The first Harper Collins hardcover edition of Jin-shei had a gorgeous cover. While the paperback is still available, the hardcover edition is out of print now and I have seen it being sold as a collector’s item. I have a few copies of my own stashed away that I am hoarding.
Published more than a decade ago, it is a story that fits Gaiman’s definition. It is a living thing. I still hear from or about women and girls who have pledged Jin-shei to each other like the characters in my story. Some time back, a teenager in Brazil posted a video about it on her blog. I don’t speak Portuguese, but she did seem to be enthusiastic about it.
At off the Shelf, Hilary Krutt takes a look at several other similar books:
11 Novels that Explore the Beautiful and Complex Bonds of Sisterhood
“The concept of sisterhood has always possessed an almost mystical allure for me,” Krutt says. “Growing up with no sisters of my own, my brother served as a proxy, begrudgingly allowing me to dress him up in old tutus and playing along with my extensive collection of Barbie dolls. He eventually grew out of it, but I always cherished the time when he allowed me to project my girlish whims on him.
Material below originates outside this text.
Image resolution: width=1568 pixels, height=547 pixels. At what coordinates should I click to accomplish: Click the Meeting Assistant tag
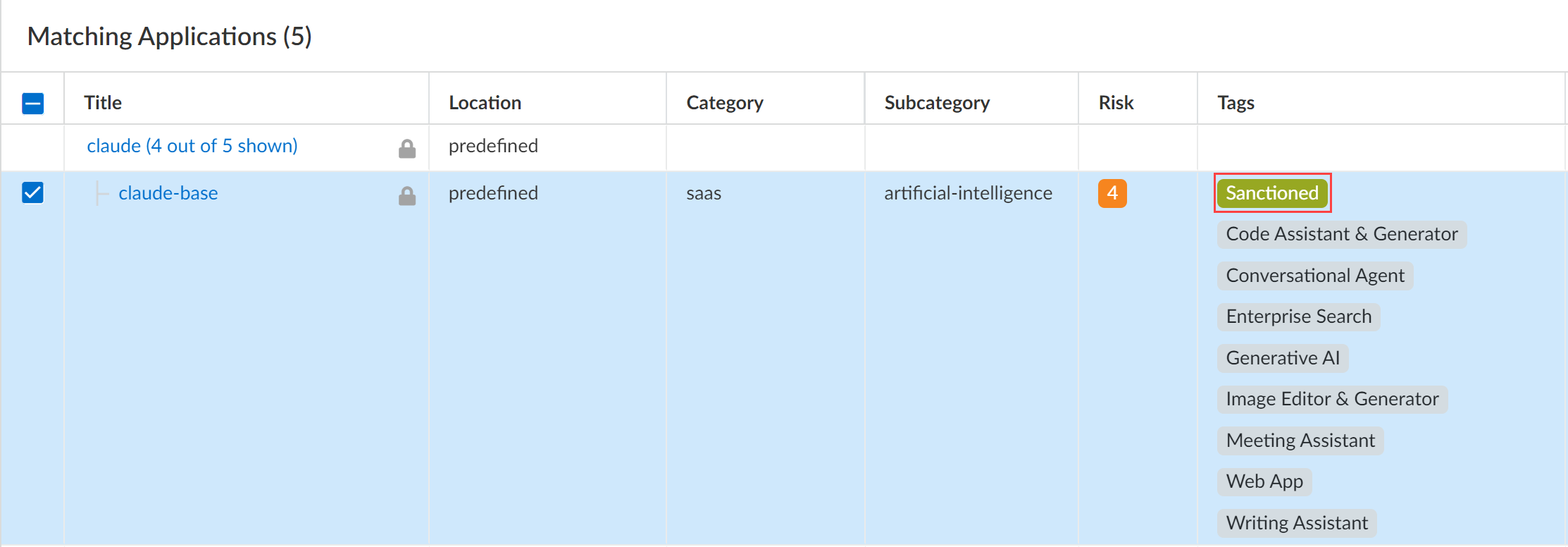(1300, 441)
Whether you’re from a clan of sisters or sisterless like me, here are eleven books about the joys and challenges of sisterhood.”
e.g.
The Weird Sisters by Eleanor Brown:
Bianca, Cordelia, and Rosalind are the book-loving and wonderfully quirky spawn of Shakespeare scholar Dr. James Andreas. When the three sisters return to their childhood home to lick their wounds and bury their secrets, they are horrified to find the others there.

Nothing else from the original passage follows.